** Assignment **
Look through the entries below for the string "egyik", and copy each line where it is found.

:: Data for this task ::

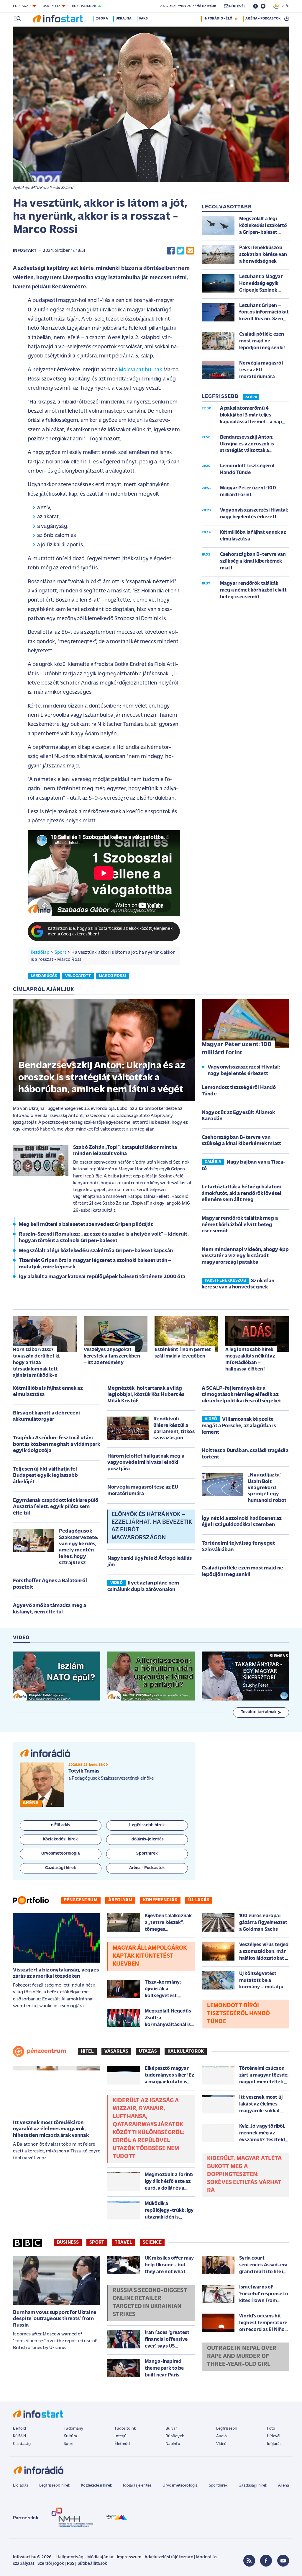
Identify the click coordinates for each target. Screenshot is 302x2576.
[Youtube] (283, 2561)
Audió (221, 2436)
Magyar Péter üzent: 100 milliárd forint (236, 1048)
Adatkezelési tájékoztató (169, 2557)
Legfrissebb (226, 2428)
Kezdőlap (40, 952)
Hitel (87, 2051)
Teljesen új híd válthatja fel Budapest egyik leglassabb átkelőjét (45, 1476)
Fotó (271, 2428)
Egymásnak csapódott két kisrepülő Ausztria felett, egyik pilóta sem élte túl (55, 1507)
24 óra (102, 18)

:::

** Solution to the problem **
Teljesen új híd válthatja fel Budapest egyik leglassabb átkelőjét (45, 1476)
Egymásnak csapódott két kisrepülő Ausztria felett, egyik pilóta sem élte túl (55, 1507)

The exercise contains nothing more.